Di depan Gedung DPR/MPR RI, Jakarta Pusat, menurut pantauan Tirto pada Kamis (20/3/2025) pukul 19.40 WIB, satu per satu massa menaiki pagar sisi kanan Kompleks Parlemen. Mereka lalu berupaya menerobos masuk ke dalam Gedung DPR RI. Kepolisian lalu mencegah massa memasuki gedung legislatif dengan menembakkan water canon.

Suasana seketika ricuh dan massa melempari personel kepolisian di dalam Gedung DPR menggunakan batu. Sejumlah massa tampak luka-luka usai kericuhan tersebut. Salah satu massa aksi unsur mahasiswa menduga kepolisian dari dalam gedung legislatif juga melempari massa dengan batu.

Sementara itu, massa aksi lain menduga lemparan batu tersebut berasal dari massa aksi yang berada di belakang. Lemparan mereka tak seberapa jauh sehingga mengenai sesama demonstran.

Beberapa ambulans lantas datang mengangkut demonstran yang terluka ke arah Jalan Gerbang Pemuda, Senayan. Sebagian massa aksi lain yang terluka juga diangkut menggunakan motor warga.

Di Semarang, saat sore sekira pukul 17.15 WIB, polisi berperisai mulai memainkan pentungan dan mendorong massa mundur. Sementara itu, tim pengurai massa dari Raimas Brimob memanaskan sepeda motor sembari menenteng pelontar gas air mata. Polisi benar-benar membubarkan massa pada pukul 18.20 WIB dengan cara menembakkan gas air mata.

Salah satu mahasiswa mengalami luka di bagian pelipis mata dan darahnya mengalir hingga leher. Dia mengaku mendapat kekerasan saat berada di mobil komando.

"Tadi kena tendang saat di mokom [mobil komando]," katanya kepada reporter Tirto, Kamis (20/3/2025).

Lembaga Bantuan Hukum (LBH) Semarang selaku pendamping massa bahkan menyebut ada beberapa orang yang dibawa polisi.

"Ada empat [orang] yang dibawa," ujar Nukhan, perwakilan LBH Semarang, saat dikonfirmasi Tirto.

Tindakan-tindakan represif aparat kepolisian seperti itu tidak terjadi sekali-dua kali. Padahal, tindakan represif terhadap ekspresi warga merupakan pelanggaran Hak Asasi Manusia (HAM). Apalagi, kebebasan berpendapat adalah hak fundamental dalam kehidupan berbangsa dan bernegara.

TUGAS YANG DIKERJAKAN:
Tentukan apakah setiap pernyataan berikut sesuai dengan teks tentang kericuhan unjuk rasa di atas, lalu jawab ya atau tidak beserta kutipan persis dari teks yang menjadi penentunya.
1. Di Semarang, polisi membubarkan massa dengan menembakkan gas air mata pada pukul 18.20 WIB.
2. Perwakilan LBH Semarang menyebut ada enam orang yang dibawa polisi.
3. Demonstran yang terluka di Jakarta diangkut ambulans ke arah Jalan Gerbang Pemuda, Senayan.

DATA MENTAH:

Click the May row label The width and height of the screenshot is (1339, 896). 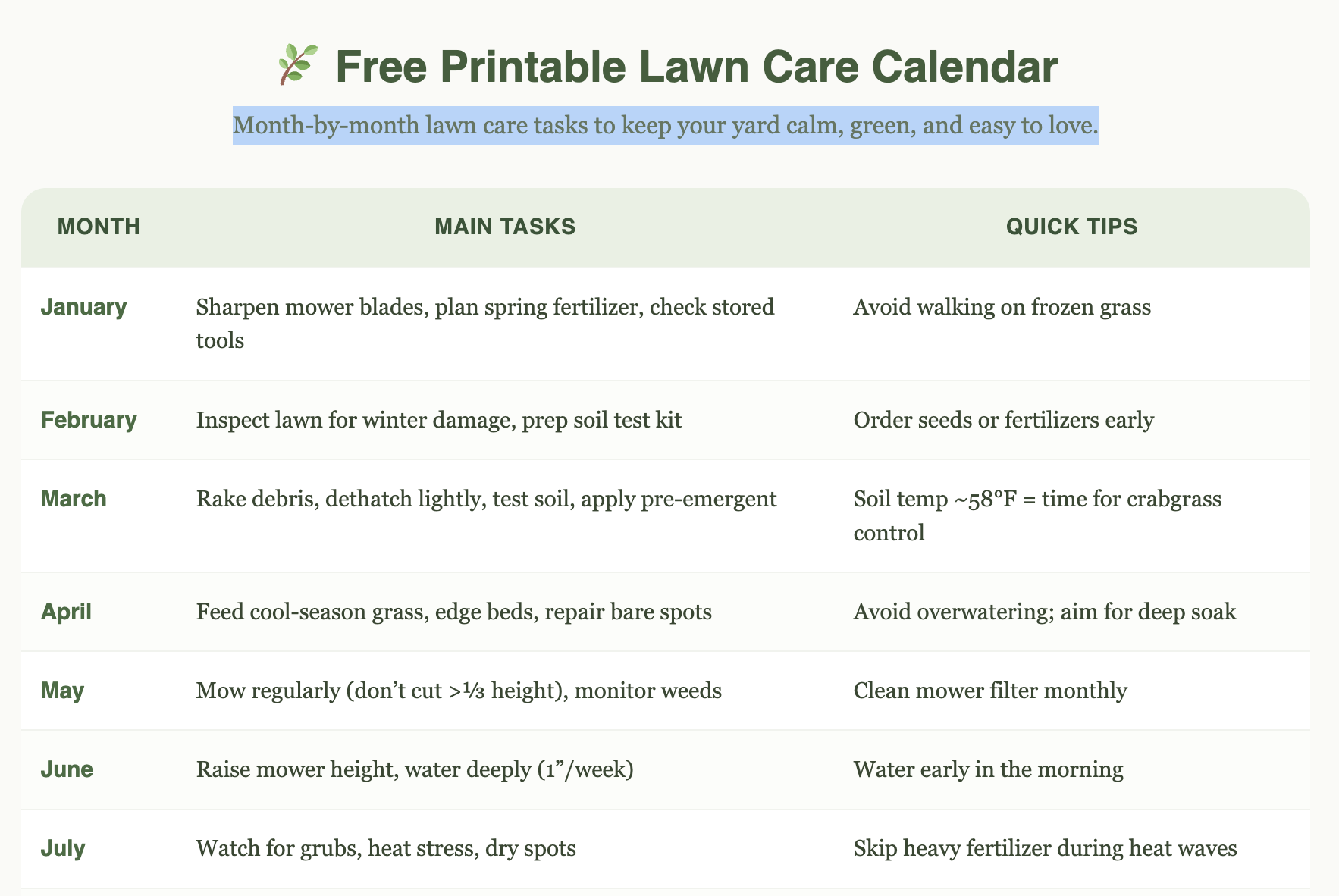(62, 691)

PENYELESAIAN LENGKAP:
1. Ya: "Polisi benar-benar membubarkan massa pada pukul 18.20 WIB dengan cara menembakkan gas air mata."
2. Tidak: "Ada empat [orang] yang dibawa,"
3. Ya: "Beberapa ambulans lantas datang mengangkut demonstran yang terluka ke arah Jalan Gerbang Pemuda, Senayan."